Confusion is a hallmark of a complex incident. In the moment, we know something is wrong, but we struggle to make sense of the different signals that we’re seeing. We don’t understand the underlying failure mode.
After the incident is over and the engineers have had a chance to dig into what happened, these confusing signals make sense in retrospect. We find out that about the bug or inadvertent config change or unexpected data corruption that led to the symptoms we saw during the incident.
When writing up the narrative, the incident investigator must choose whether to inform the reader in advance about the details of the failure mode, or to withhold this info until the point in time in the narrative when the engineers involved understood what was happening.
I prefer the first approach: giving the reader information about the failure mode details in the narrative before the actors involved in the incident have that information. This enables the reader to make sense of the strange, anomalous signals in a way that the engineers in the moment were not able to.

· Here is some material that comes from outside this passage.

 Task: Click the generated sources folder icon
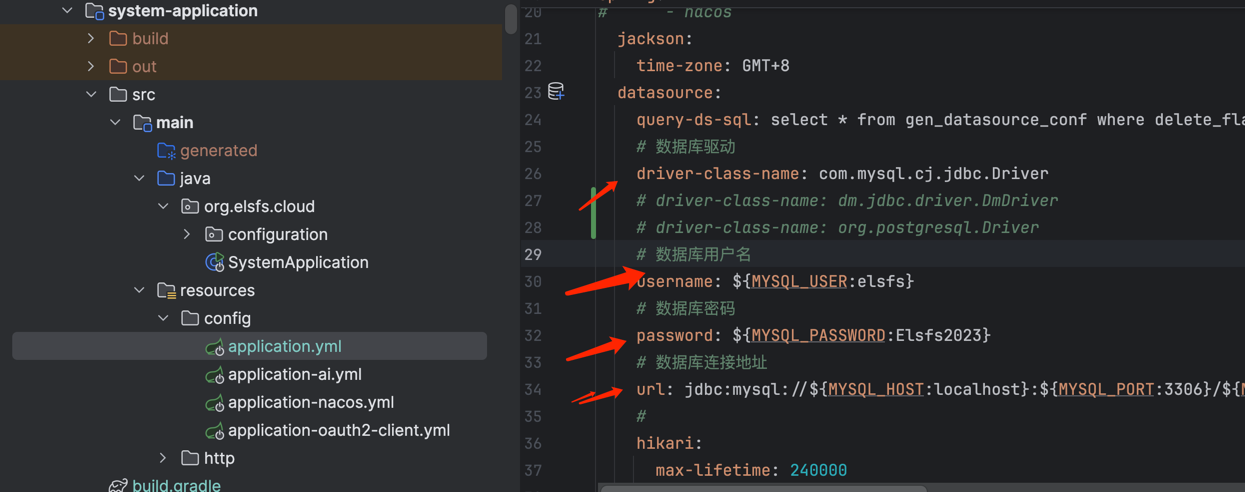click(166, 151)
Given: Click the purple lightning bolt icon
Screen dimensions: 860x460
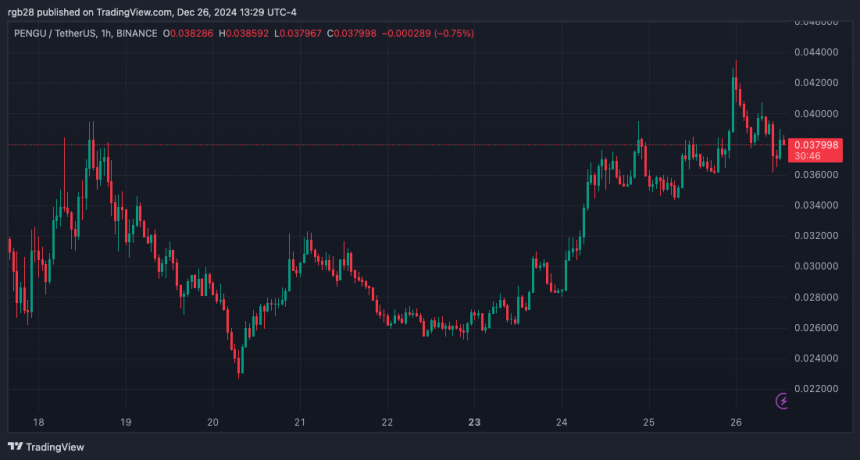Looking at the screenshot, I should pyautogui.click(x=782, y=401).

I do this because, as a reader, I don’t enjoy the feeling of being confused: I’m not looking for a mystery when I read a writeup. If I’m reading about a series of confusing signals that engineers are looking at (e.g., traffic spikes, RPC errors), and I can’t make sense of them either, I tend to get bored. It’s just a mess of confusion.
On the other hand, if I know why these signals are happening, but the characters in the story don’t know, then that is more effective in creating tension in my mind. I want to read on to resolve the tension, to figure out how the engineers ended up diagnosing the problem.

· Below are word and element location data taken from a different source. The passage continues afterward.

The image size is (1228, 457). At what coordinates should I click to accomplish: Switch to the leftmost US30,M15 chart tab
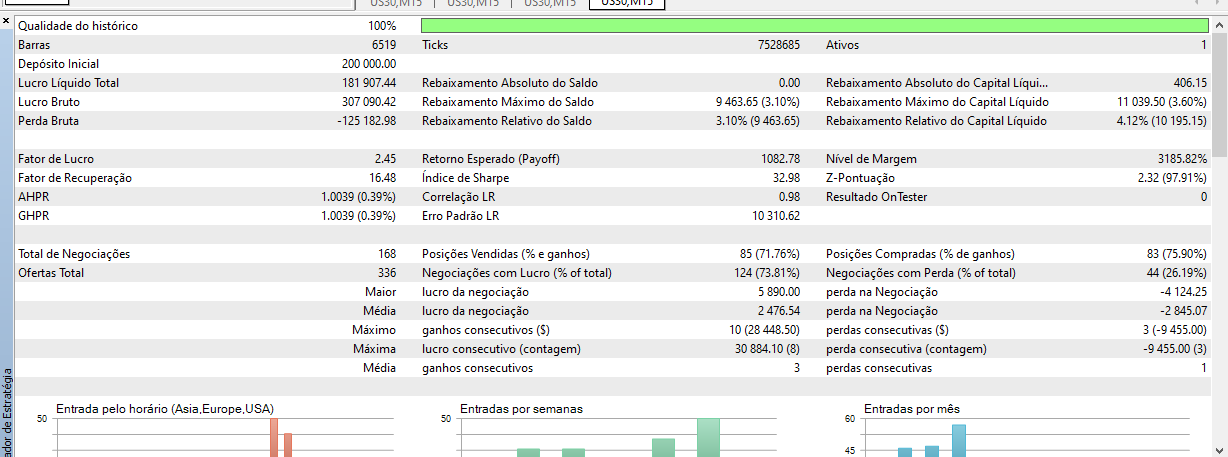pyautogui.click(x=394, y=3)
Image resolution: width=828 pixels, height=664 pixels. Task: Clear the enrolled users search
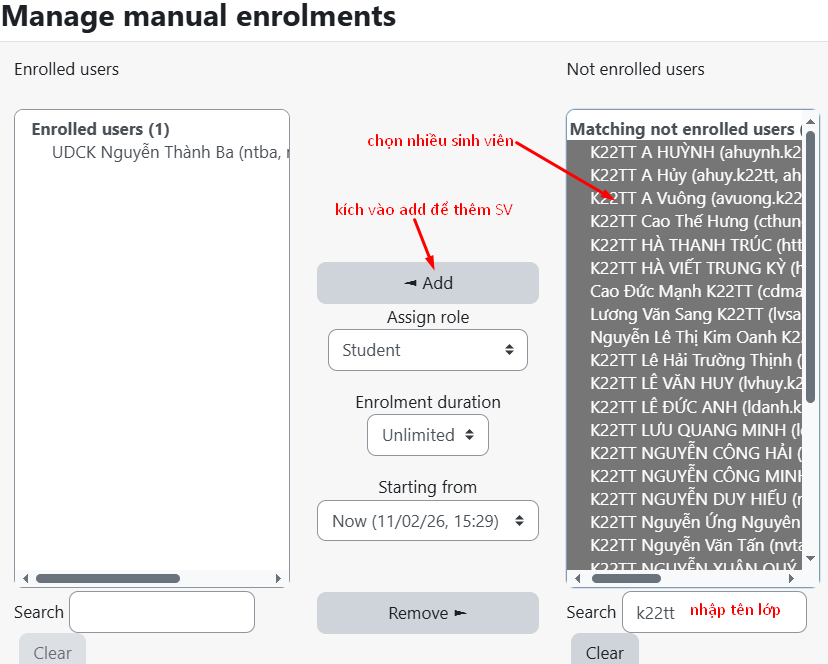pos(52,652)
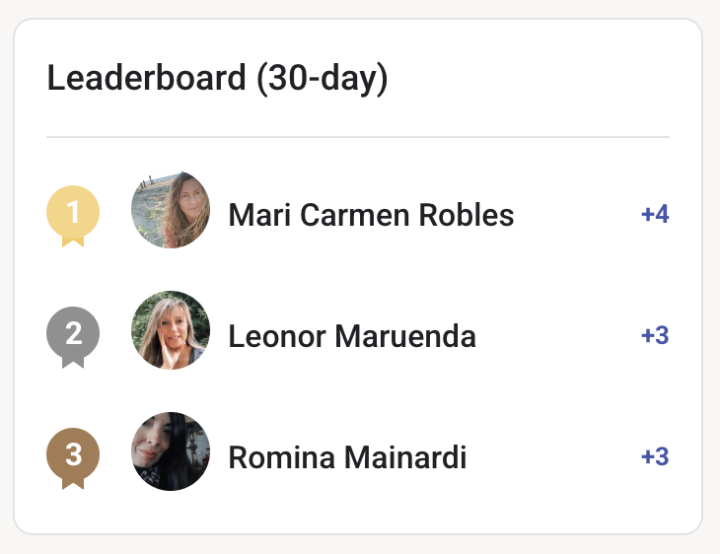Click the bronze third-place medal icon

click(x=73, y=458)
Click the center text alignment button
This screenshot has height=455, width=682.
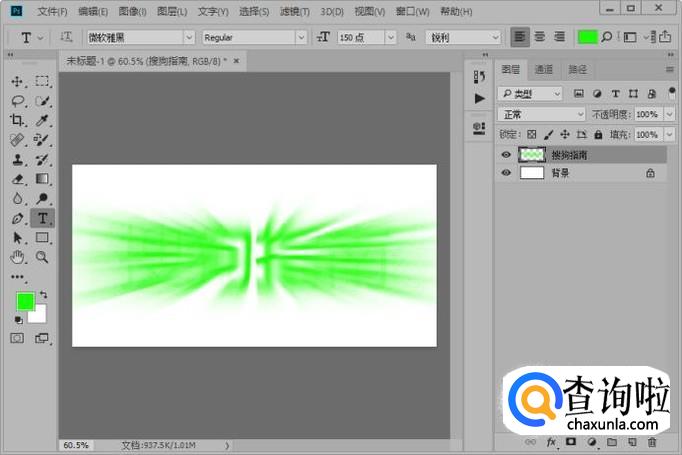pos(540,37)
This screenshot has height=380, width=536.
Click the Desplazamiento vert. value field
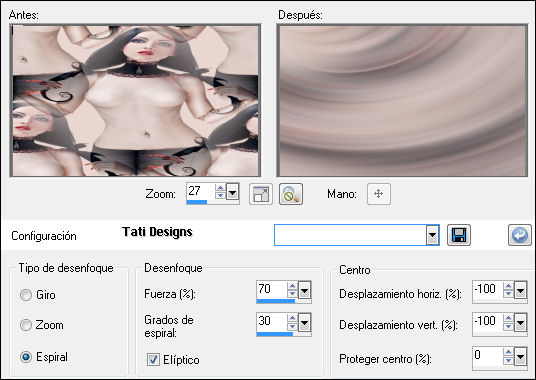click(487, 321)
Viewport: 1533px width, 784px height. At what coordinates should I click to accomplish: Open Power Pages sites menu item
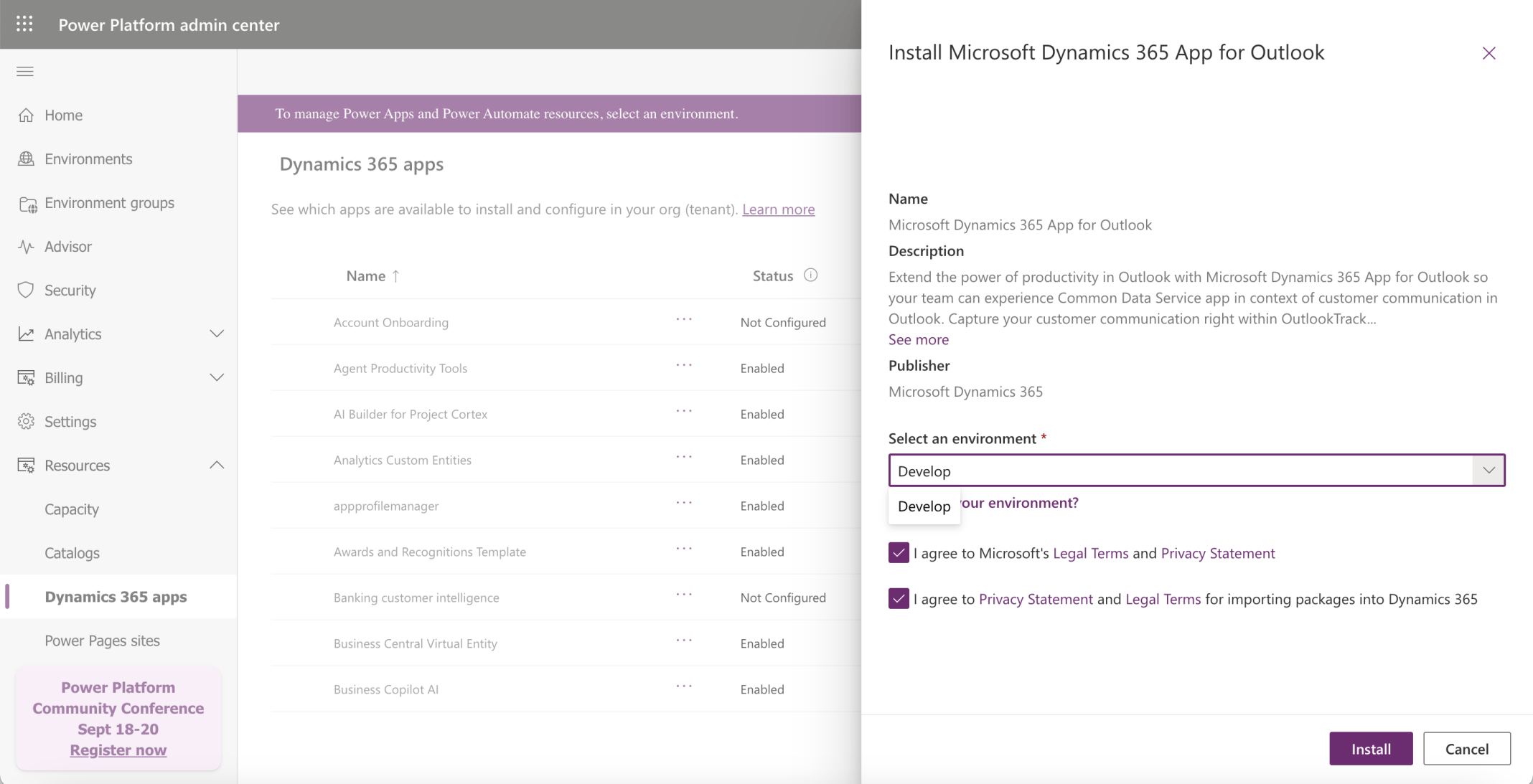pyautogui.click(x=102, y=641)
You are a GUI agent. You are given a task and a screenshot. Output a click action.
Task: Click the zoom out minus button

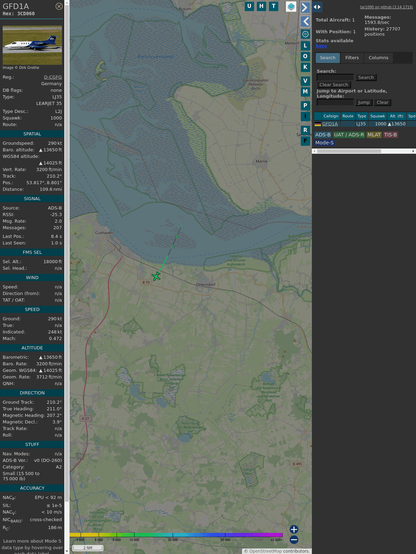(294, 540)
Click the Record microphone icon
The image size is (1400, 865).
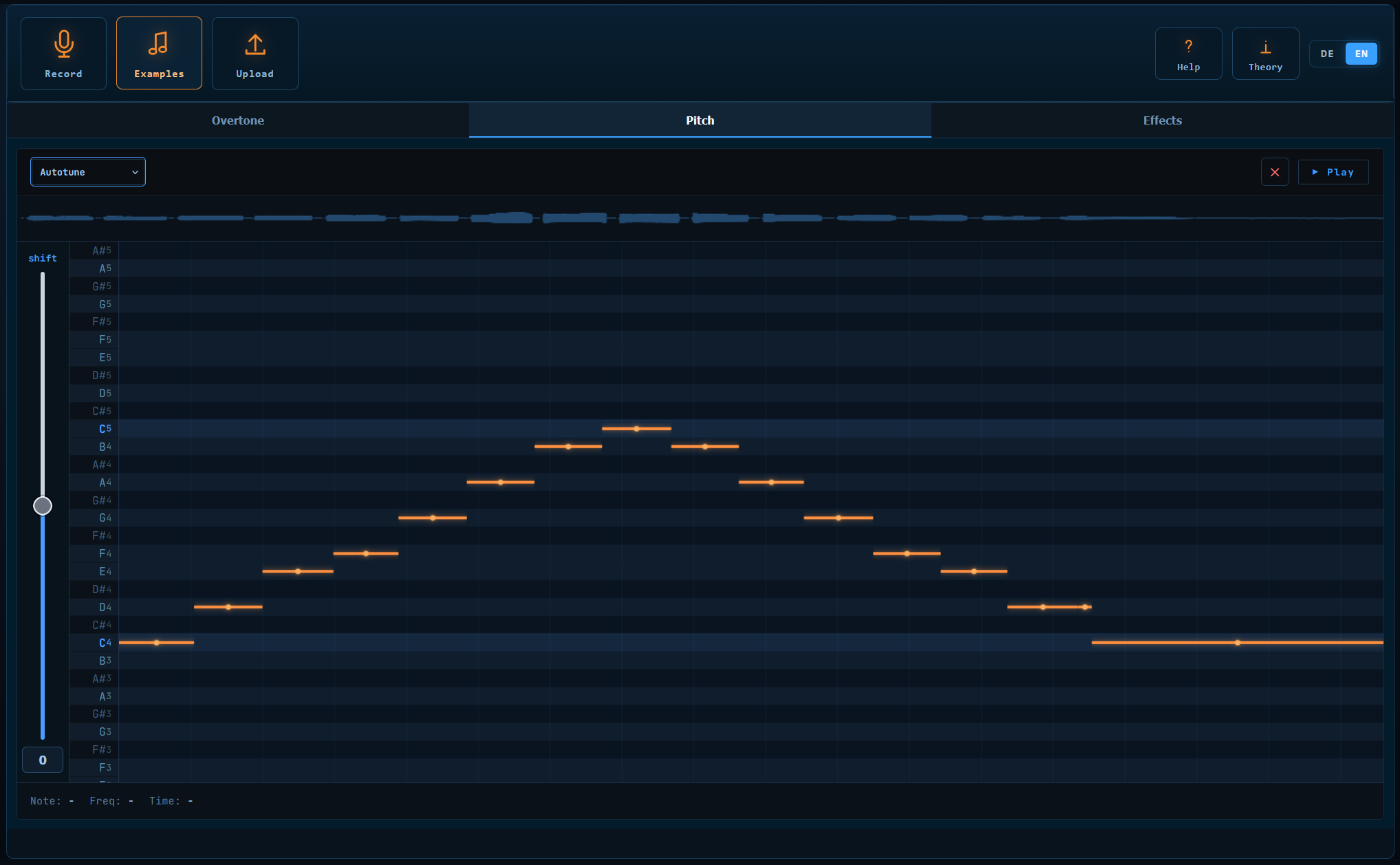pos(63,44)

When informing the reader about the failure mode in advance, the challenge is to avoid infecting the reader with hindsight bias. If the reader thinks, “the problem was obviously X. How could they not see it?”, then I’ve failed in the writeup. What I try to do is put the reader into the head of the people involved as much as possible: to try to convey the confusion they were experiencing in the moment, and the source of that confusion.
By enabling the reader to identify with the people involved, you can communicate to the reader how confusing the situation was to the people involved, without directly inflicting that same confusion upon them.